Written exercise a: Reproduce the part of the passage on virtual reality in classes starting at "After designing these" and ending at "not resolved itself.".

After designing these environments, we tested these settings with hundreds of students in graduate-level CS classes in Spring 2019. The results present significant lessons for anyone interested in leveraging virtual reality in their classes. Most pertinently, we gleaned four lessons, which we will present in further depth in this workshop:

  • Despite the proliferation of social media and online communities, online students feel as isolated now as they did 20-30 years ago when online options began to sprang up, but lacked the social infrastructure in place. This isolation has not resolved itself.
  • Students are excited about the potential of VR in education, even when they have not had positive experiences with it themselves—or even when they themselves have had underwhelming experiences. Students in one study were more eager to repeat a VR experiment than a more traditional activity, even while simultaneously reflecting that they got more out of the traditional activity.

A block of data:
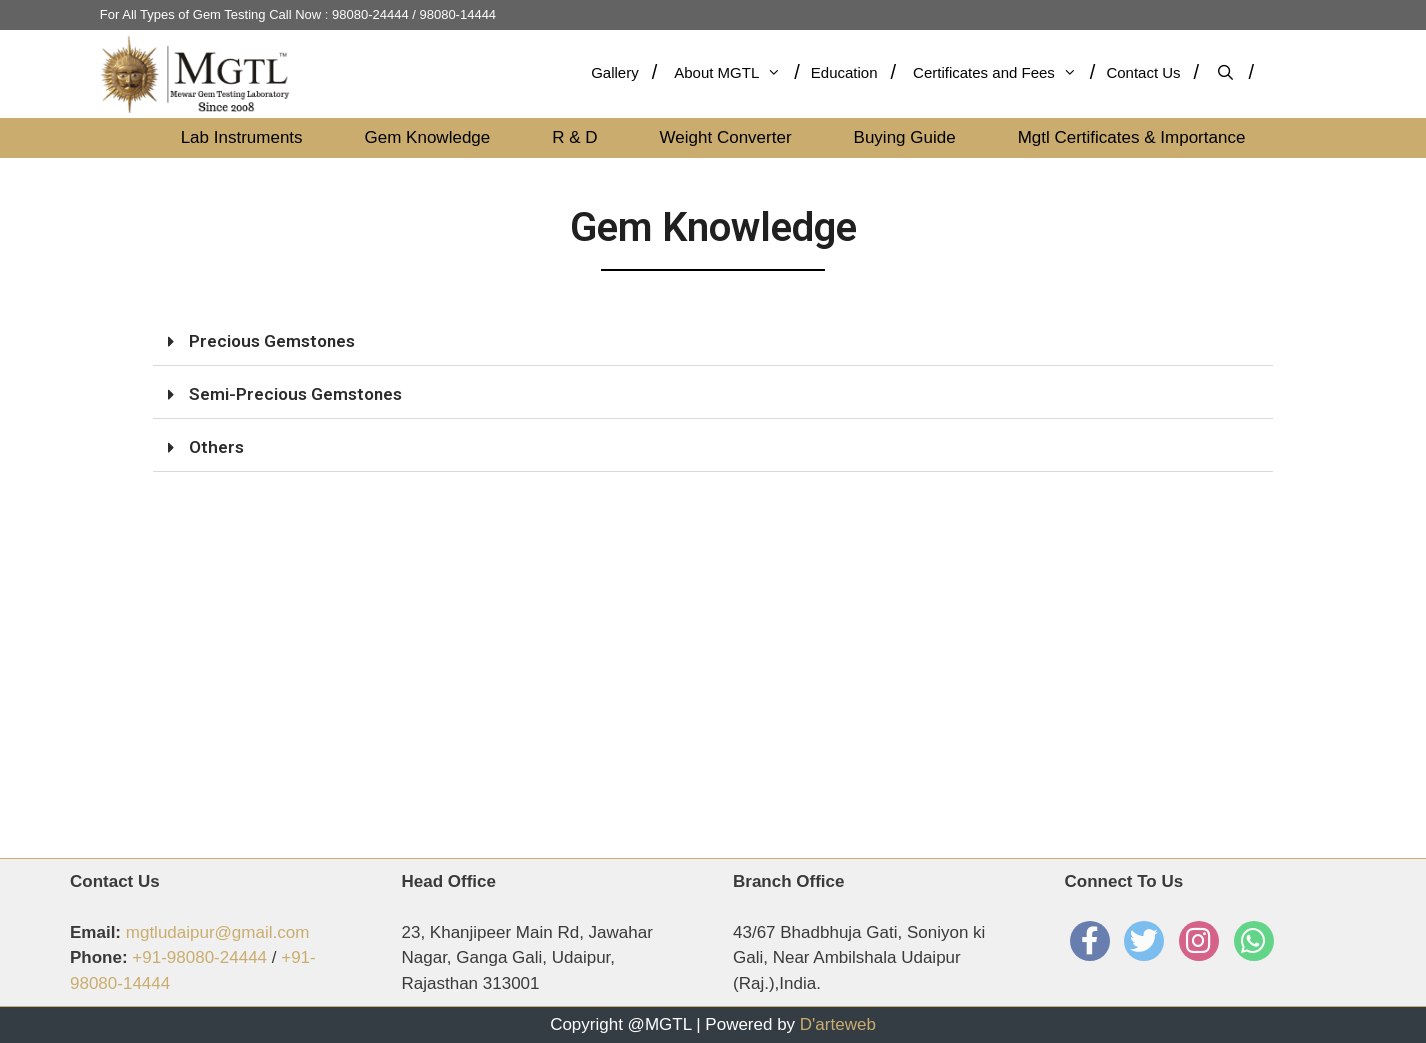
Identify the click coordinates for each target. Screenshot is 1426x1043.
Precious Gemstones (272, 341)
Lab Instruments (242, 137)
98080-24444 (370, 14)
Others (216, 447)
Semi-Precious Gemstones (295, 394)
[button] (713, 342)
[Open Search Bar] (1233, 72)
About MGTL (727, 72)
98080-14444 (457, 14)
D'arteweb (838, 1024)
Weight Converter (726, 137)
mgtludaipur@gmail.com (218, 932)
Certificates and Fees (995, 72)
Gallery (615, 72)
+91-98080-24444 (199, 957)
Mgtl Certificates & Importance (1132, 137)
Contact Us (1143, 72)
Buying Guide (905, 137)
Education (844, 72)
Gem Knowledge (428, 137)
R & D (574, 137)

Written exercise b: Turn the lines of the listing into a JSON list of strings with one string per line, starting at the line that contains "Certificates and Fees (995, 72)" and ending at the last line of the listing. Leave out blank lines.

Full output a:
After designing these environments, we tested these settings with hundreds of students in graduate-level CS classes in Spring 2019. The results present significant lessons for anyone interested in leveraging virtual reality in their classes. Most pertinently, we gleaned four lessons, which we will present in further depth in this workshop:

  • Despite the proliferation of social media and online communities, online students feel as isolated now as they did 20-30 years ago when online options began to sprang up, but lacked the social infrastructure in place. This isolation has not resolved itself.

Full output b:
[
  "Certificates and Fees (995, 72)",
  "Gallery (615, 72)",
  "+91-98080-24444 (199, 957)",
  "Mgtl Certificates & Importance (1132, 137)",
  "Contact Us (1143, 72)",
  "Buying Guide (905, 137)",
  "Education (844, 72)",
  "Gem Knowledge (428, 137)",
  "R & D (574, 137)"
]